Start Extracted text
View Full Version : Run Free, Annie Girl...Run Free Forever
~Sam~
06-25-2004, 11:45 PM
When I first saw her in the puppy pen, I knew. I knew that she was meant to be my friend. I picked her up and she put her spotted front paws around my neck and wouldn't let go.
On the way home, a 4 hour drive, she slept across my shoulders. And when we arrived home, Chynna the kitten put her kitten arms around Annie and claimed her as her own.
When I took sick and was confined to bed, Annie was right there... for 8 years... joined to me at the hip. She was content to lie next to me day in and day out. But, if we had to go to the doctors, or up to visit family, Annie was always there, riding happily in the back seat. Just content to be with us. And that was really when she Was the happiest. Just to be with us.
She was with me more than any other spirit I've ever known. 24/7... I could always look around and there she'd be... just looking up at me with those big brown eyes... wagging her tail slowly and anticipating my next move.
Annie saw me at my best, and she saw and knew me at my worse. She never judged me. I was her people, and she was my dog. That was the way it was supposed to be. That's the way it's been for all these years.
Two weeks ago, we animals knew that she was in serious straights. I watched as 20 pounds slid from her atheletic body to where she looked almost skeletal. I saw it coming, and yet I didn't want to recognize it for what it was. Death come a knockin'.
Yesterday, as I sat giving her goat milk with a syringe, only to have it come right back up, I cried to her; "Annie! Momma will take care of you Annie, I won't let you die." But she turned to me with brown eyes that had lost their life, and I knew that she knew. And so I sat and stayed with her during her final day here on earth, the same as she stayed with me when I was ill. And I cried with the love that I felt for this beautiful spirit and with the anticipated loss of my friend.
End Extracted text
# [Brief 1]
In the post about Annie, who put her arms around Annie when they first arrived home?
# [Brief 2]
Please return the passage of the post about Annie between "Yesterday, as I" and "of my friend.", inclusive.
Work from the post about Annie alone.
Start Stored data
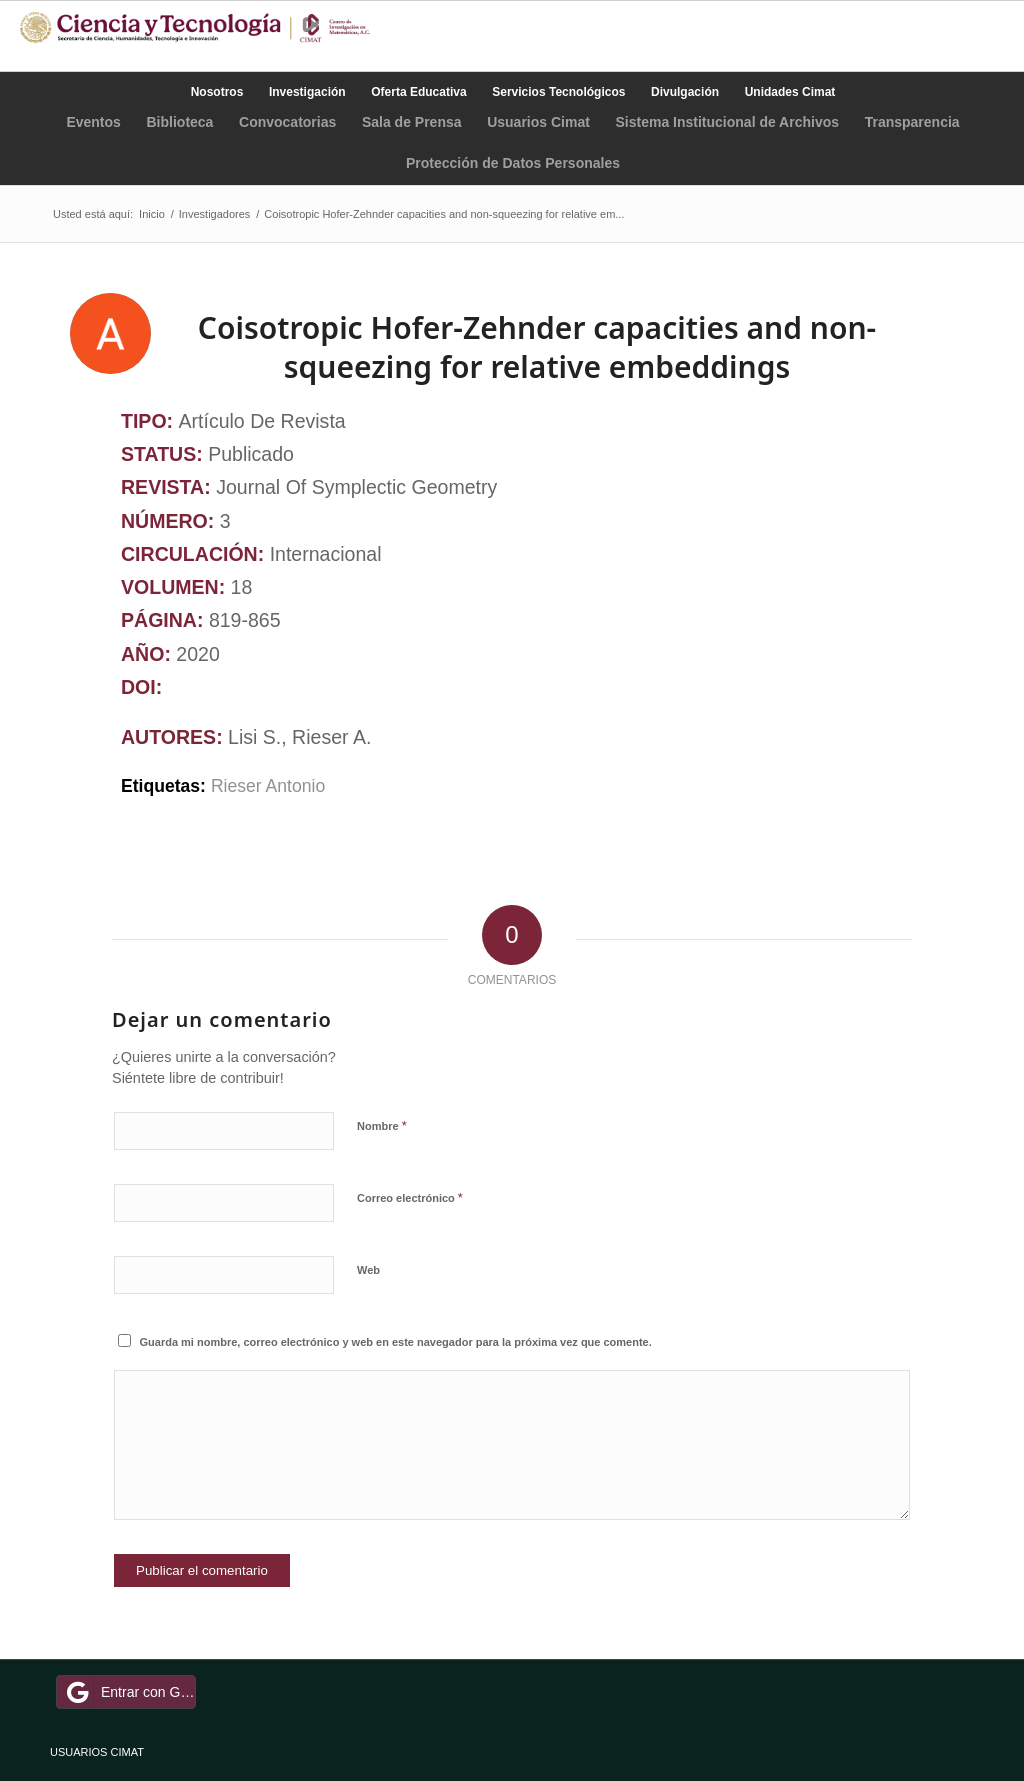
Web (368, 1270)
End Stored data
Start Stored data
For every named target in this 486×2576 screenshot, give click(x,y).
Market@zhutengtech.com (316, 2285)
End Stored data
# [Final answer 1]
Chynna the kitten.

# [Final answer 2]
Yesterday, as I sat giving her goat milk with a syringe, only to have it come right back up, I cried to her; "Annie! Momma will take care of you Annie, I won't let you die." But she turned to me with brown eyes that had lost their life, and I knew that she knew. And so I sat and stayed with her during her final day here on earth, the same as she stayed with me when I was ill. And I cried with the love that I felt for this beautiful spirit and with the anticipated loss of my friend.